**** DATA TO EXAMINE ****

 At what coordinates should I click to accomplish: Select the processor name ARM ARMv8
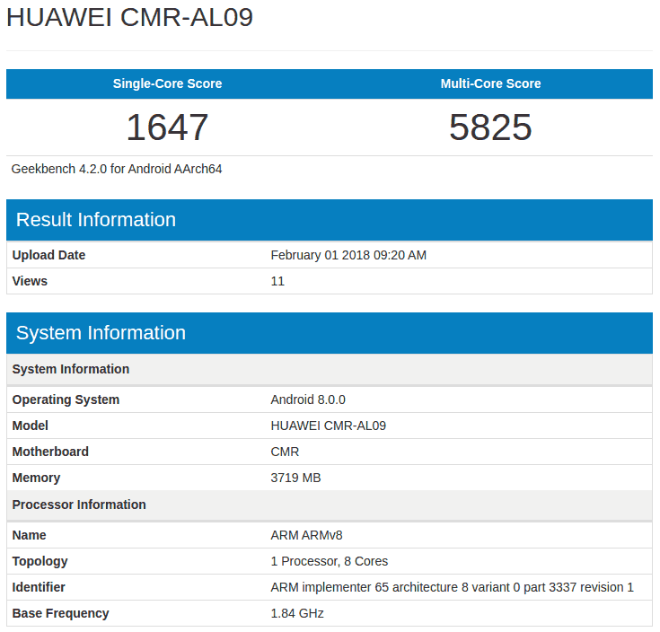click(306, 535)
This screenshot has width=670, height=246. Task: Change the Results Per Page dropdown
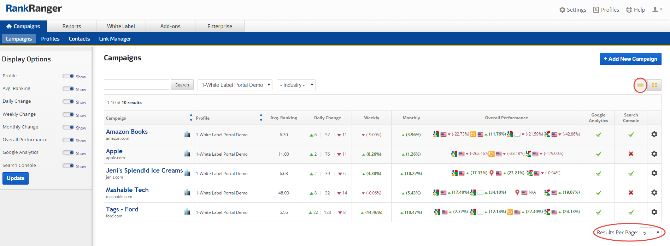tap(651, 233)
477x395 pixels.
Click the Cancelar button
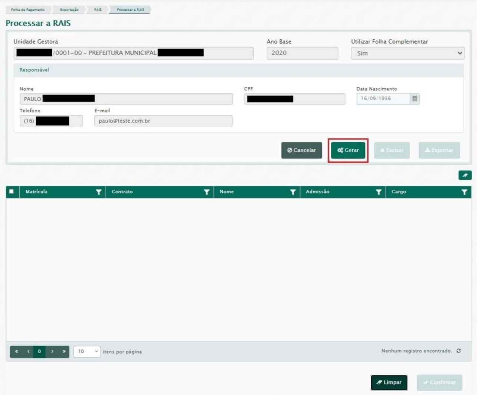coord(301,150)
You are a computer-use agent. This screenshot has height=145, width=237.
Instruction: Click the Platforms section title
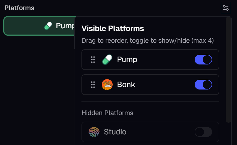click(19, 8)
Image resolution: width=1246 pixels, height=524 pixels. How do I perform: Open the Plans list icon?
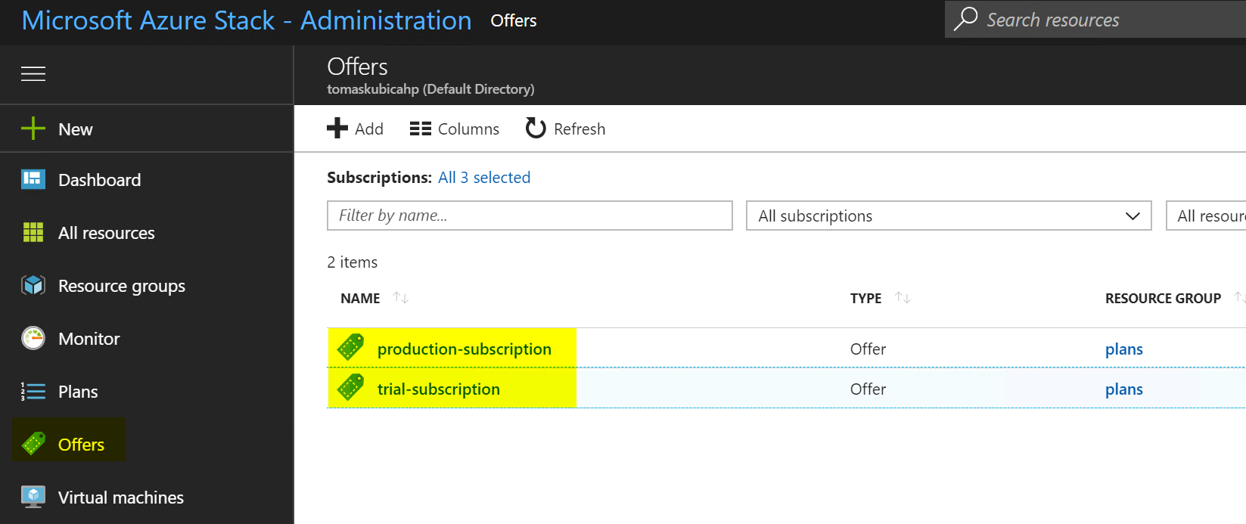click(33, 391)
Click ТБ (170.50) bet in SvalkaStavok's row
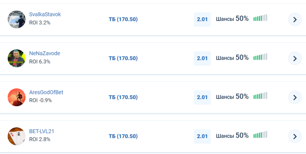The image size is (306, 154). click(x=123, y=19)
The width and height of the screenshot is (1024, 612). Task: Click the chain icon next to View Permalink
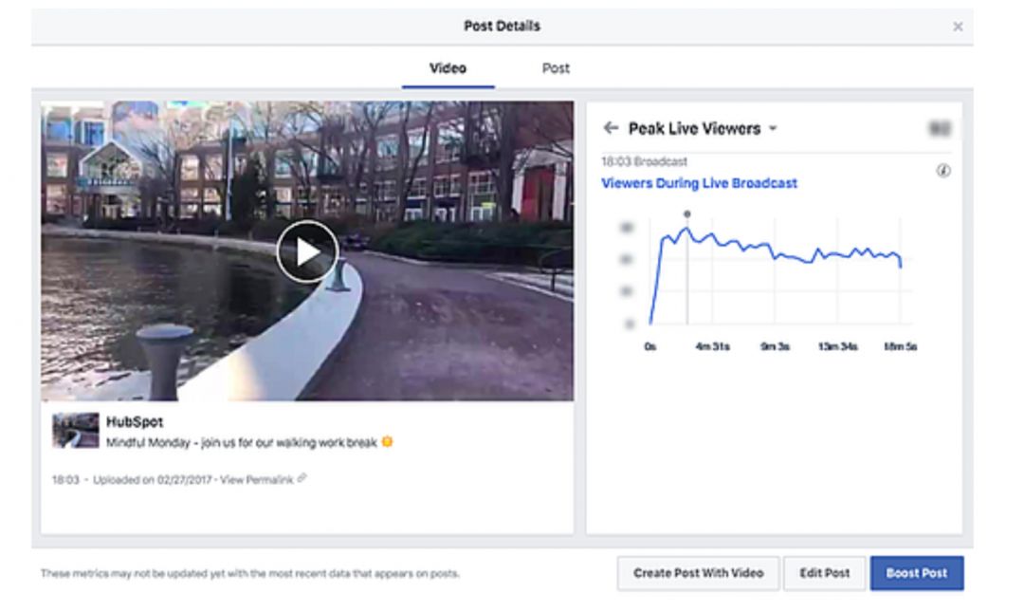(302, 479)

****

■ PROBLEM DESCRIPTION ■
The data above should be repeated exactly, minus any pictures.

■ RESPONSE TO THIS EXERCISE ■
 At what coordinates should I click to accomplish: Select the processor name ARM ARMv8
click(306, 535)
This screenshot has width=670, height=246. Task: Change the Results Per Page dropdown
tap(651, 233)
477x395 pixels.
Click the Cancelar button
coord(301,150)
You are a computer-use agent. This screenshot has height=145, width=237.
Instruction: Click the Platforms section title
click(19, 8)
Image resolution: width=1246 pixels, height=524 pixels. How do I perform: Open the Plans list icon?
click(33, 391)
Click ТБ (170.50) bet in SvalkaStavok's row
The image size is (306, 154). click(x=123, y=19)
The width and height of the screenshot is (1024, 612). Task: Click the chain icon next to View Permalink
(302, 479)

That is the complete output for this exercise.